+++ Extracted material +++

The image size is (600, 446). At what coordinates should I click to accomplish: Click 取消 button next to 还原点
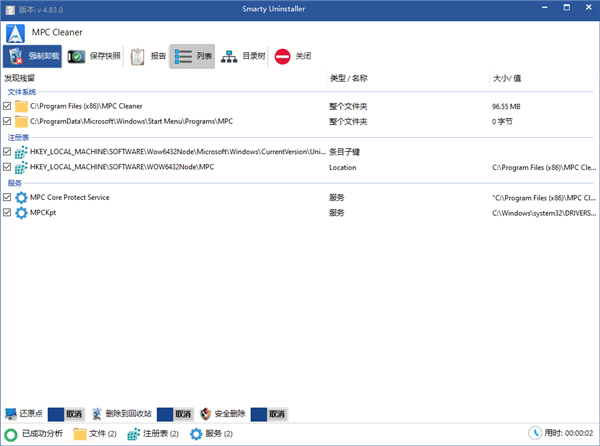click(x=74, y=414)
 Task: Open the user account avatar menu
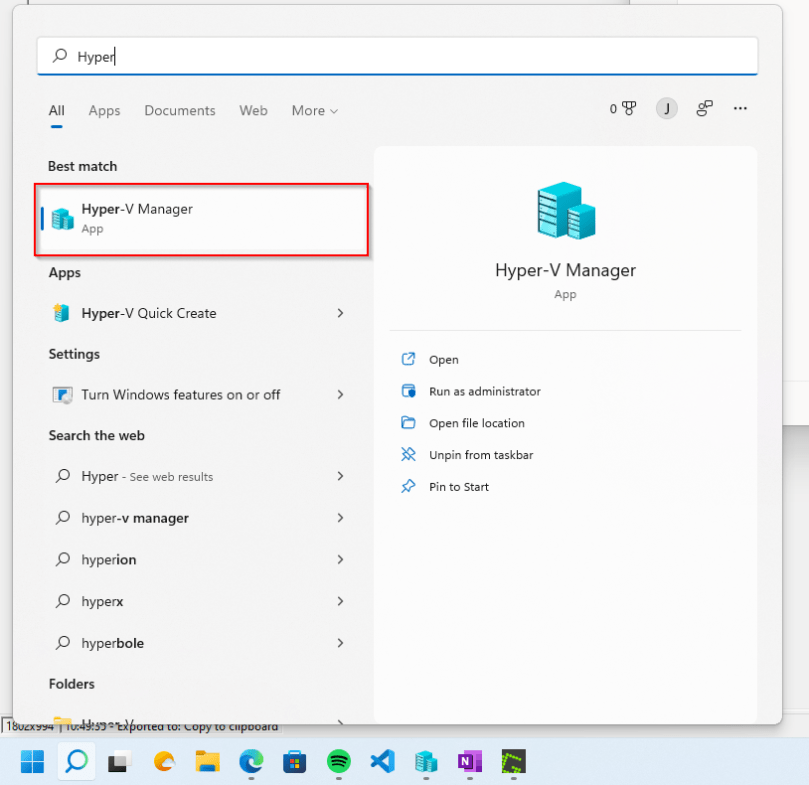click(666, 108)
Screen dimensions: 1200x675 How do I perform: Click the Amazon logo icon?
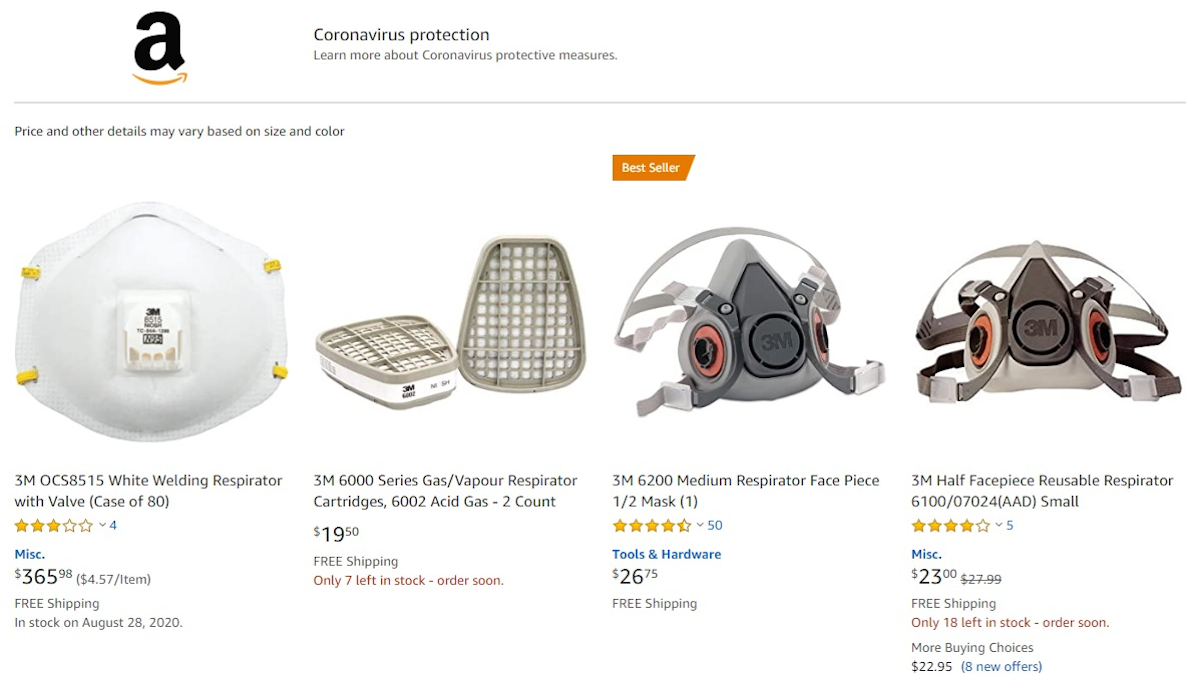click(160, 49)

+++

* _About this exercise_
What is needed is a word-for-word transcription of all the entries, with the pictures dropped.

* _Your response_
The image size is (600, 446). At what coordinates should I click to accomplish: Click 取消 button next to 还原点
click(x=74, y=414)
 Task: Open the user account avatar menu
click(666, 108)
Screen dimensions: 1200x675 How do I perform: Click the Amazon logo icon?
click(160, 49)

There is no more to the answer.